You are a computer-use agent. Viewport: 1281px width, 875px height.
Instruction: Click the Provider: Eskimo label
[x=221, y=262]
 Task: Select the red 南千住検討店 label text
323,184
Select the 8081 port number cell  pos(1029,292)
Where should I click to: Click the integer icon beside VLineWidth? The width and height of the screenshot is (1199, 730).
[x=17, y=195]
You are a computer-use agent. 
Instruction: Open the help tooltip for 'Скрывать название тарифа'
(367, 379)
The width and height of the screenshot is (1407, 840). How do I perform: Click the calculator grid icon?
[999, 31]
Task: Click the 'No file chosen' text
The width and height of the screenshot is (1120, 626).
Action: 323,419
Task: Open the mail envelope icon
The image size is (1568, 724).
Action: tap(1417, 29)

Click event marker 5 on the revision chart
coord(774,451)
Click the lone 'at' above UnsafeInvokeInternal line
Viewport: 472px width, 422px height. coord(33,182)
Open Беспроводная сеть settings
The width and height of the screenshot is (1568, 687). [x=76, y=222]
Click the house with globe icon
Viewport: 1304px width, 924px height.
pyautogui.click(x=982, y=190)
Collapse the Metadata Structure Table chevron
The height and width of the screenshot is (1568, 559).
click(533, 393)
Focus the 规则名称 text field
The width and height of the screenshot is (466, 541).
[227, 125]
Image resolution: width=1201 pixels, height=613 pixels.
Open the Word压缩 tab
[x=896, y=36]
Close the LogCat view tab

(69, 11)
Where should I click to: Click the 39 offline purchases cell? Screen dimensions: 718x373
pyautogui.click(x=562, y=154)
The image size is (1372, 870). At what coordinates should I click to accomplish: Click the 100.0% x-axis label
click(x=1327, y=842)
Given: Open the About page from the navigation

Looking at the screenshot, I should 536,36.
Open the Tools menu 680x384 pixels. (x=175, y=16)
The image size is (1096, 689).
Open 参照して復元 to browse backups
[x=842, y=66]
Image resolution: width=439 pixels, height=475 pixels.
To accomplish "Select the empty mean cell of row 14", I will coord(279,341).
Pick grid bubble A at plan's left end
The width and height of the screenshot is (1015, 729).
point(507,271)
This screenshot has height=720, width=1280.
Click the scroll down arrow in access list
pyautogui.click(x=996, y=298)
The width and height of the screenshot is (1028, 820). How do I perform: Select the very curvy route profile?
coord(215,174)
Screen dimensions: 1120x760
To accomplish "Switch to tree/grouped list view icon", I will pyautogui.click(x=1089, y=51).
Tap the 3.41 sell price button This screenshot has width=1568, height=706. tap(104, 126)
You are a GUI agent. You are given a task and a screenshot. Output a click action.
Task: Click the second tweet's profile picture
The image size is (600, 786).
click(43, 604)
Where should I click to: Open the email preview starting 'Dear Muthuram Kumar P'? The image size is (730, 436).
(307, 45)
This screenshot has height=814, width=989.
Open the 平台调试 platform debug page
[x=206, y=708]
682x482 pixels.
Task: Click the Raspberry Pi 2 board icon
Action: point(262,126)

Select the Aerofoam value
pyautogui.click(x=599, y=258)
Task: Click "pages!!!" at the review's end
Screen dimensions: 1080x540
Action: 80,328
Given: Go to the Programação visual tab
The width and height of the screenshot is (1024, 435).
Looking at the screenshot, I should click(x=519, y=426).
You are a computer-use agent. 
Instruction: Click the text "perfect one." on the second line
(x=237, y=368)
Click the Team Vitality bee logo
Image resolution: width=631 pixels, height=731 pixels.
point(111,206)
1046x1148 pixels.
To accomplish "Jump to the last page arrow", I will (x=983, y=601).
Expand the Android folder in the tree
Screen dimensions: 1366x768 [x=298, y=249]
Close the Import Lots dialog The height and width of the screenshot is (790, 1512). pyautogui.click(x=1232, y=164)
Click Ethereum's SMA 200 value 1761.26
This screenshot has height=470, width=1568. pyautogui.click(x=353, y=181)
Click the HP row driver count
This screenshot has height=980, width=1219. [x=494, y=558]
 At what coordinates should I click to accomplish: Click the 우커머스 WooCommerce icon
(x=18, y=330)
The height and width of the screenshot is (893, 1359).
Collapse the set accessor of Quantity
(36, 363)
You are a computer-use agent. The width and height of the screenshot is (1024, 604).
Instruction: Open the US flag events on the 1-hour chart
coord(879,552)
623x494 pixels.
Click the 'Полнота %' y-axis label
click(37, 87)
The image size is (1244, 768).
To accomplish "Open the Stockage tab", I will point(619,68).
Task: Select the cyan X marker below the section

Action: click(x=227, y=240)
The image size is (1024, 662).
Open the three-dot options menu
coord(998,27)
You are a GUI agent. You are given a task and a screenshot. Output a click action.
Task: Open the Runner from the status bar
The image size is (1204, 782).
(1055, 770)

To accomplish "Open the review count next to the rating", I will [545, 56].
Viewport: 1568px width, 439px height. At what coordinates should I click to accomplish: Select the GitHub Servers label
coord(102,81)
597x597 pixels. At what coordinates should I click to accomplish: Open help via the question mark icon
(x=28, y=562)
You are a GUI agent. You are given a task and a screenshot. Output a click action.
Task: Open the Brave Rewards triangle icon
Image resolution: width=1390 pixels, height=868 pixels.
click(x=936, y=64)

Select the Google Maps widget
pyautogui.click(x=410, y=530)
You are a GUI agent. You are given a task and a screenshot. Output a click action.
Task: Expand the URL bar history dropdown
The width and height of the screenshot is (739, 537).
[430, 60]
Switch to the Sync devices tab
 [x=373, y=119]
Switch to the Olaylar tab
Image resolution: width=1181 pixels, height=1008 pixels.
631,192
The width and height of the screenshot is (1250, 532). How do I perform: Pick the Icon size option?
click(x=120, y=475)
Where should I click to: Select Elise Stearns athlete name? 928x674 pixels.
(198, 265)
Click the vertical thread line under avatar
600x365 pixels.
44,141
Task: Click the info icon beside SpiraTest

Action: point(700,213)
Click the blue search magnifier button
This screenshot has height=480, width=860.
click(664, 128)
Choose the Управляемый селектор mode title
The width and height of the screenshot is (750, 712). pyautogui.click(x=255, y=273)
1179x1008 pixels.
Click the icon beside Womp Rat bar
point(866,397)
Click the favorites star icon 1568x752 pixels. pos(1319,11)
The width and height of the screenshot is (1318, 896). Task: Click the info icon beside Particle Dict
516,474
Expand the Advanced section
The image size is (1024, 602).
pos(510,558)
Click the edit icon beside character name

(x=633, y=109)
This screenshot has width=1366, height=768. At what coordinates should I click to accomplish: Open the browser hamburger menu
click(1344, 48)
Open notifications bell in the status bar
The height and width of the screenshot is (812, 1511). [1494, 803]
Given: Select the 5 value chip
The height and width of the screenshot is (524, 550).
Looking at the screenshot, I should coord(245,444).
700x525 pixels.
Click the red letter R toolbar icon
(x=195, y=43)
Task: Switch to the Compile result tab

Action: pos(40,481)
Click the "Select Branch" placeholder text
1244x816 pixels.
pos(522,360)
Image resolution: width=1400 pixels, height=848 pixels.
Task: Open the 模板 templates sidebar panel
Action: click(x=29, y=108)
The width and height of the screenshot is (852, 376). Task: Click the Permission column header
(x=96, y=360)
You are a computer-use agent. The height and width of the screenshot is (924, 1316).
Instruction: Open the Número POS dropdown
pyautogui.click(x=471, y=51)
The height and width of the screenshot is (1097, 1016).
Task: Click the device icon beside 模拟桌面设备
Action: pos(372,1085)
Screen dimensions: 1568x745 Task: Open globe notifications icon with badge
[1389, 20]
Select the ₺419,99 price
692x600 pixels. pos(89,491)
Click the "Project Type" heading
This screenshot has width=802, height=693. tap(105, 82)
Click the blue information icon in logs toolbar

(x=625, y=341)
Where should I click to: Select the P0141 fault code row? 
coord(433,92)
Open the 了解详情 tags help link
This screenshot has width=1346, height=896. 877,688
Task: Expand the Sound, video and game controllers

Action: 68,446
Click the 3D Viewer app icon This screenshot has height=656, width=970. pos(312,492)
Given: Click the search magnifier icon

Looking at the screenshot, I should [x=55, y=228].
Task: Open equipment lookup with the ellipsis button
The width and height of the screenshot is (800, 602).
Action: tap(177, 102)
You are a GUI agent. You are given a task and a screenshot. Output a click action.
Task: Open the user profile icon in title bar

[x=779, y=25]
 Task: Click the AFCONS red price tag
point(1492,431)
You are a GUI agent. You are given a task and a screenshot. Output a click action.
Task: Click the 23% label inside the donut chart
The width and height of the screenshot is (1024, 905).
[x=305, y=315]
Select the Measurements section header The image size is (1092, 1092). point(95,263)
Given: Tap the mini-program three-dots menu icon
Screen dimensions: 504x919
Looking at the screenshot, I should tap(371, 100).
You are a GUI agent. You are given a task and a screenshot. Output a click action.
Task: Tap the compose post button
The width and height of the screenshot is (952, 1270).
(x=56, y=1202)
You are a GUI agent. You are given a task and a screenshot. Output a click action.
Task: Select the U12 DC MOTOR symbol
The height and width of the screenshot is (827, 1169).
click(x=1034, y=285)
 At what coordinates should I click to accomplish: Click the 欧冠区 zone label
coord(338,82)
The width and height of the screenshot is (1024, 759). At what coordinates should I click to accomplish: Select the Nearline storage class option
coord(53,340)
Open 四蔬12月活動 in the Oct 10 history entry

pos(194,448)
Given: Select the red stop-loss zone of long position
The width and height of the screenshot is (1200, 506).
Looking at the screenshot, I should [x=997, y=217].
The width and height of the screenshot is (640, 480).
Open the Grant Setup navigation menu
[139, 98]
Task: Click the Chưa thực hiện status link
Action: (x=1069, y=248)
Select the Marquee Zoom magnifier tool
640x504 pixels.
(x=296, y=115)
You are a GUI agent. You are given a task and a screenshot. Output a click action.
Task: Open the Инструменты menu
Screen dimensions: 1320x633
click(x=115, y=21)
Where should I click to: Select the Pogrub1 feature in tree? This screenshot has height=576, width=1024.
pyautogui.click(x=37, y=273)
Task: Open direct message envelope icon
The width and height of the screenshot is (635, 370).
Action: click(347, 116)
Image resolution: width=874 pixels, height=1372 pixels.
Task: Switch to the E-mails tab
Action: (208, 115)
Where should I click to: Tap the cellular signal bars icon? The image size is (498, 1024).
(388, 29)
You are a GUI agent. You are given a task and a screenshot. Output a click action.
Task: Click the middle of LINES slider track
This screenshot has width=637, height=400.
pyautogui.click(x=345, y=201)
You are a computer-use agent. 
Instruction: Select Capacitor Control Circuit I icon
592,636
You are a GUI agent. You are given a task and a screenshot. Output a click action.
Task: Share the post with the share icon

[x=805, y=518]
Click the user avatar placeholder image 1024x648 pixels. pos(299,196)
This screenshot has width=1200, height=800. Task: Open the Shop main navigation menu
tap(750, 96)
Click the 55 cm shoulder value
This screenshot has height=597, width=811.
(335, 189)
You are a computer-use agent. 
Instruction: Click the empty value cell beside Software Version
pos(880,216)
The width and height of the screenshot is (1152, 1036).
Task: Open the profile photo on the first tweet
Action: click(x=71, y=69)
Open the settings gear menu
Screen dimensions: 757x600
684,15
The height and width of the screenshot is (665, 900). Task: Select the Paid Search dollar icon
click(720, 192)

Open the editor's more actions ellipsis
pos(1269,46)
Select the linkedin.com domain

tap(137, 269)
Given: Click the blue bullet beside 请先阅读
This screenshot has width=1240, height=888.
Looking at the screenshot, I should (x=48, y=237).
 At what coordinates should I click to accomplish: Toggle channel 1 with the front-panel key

Your instructions:
All that is wanted is the stretch of lines above from the one containing "Task: Select the red 南千住検討店 label text" through the one containing "Click the house with globe icon", duplicated exactly.

Exercise result:
 Task: Select the red 南千住検討店 label text
323,184
Select the 8081 port number cell  pos(1029,292)
Where should I click to: Click the integer icon beside VLineWidth? The width and height of the screenshot is (1199, 730).
[x=17, y=195]
You are a computer-use agent. 
Instruction: Open the help tooltip for 'Скрывать название тарифа'
(367, 379)
The width and height of the screenshot is (1407, 840). How do I perform: Click the calculator grid icon?
[999, 31]
Task: Click the 'No file chosen' text
The width and height of the screenshot is (1120, 626).
Action: 323,419
Task: Open the mail envelope icon
The image size is (1568, 724).
Action: tap(1417, 29)

Click event marker 5 on the revision chart
coord(774,451)
Click the lone 'at' above UnsafeInvokeInternal line
Viewport: 472px width, 422px height. coord(33,182)
Open Беспроводная сеть settings
The width and height of the screenshot is (1568, 687). [x=76, y=222]
Click the house with globe icon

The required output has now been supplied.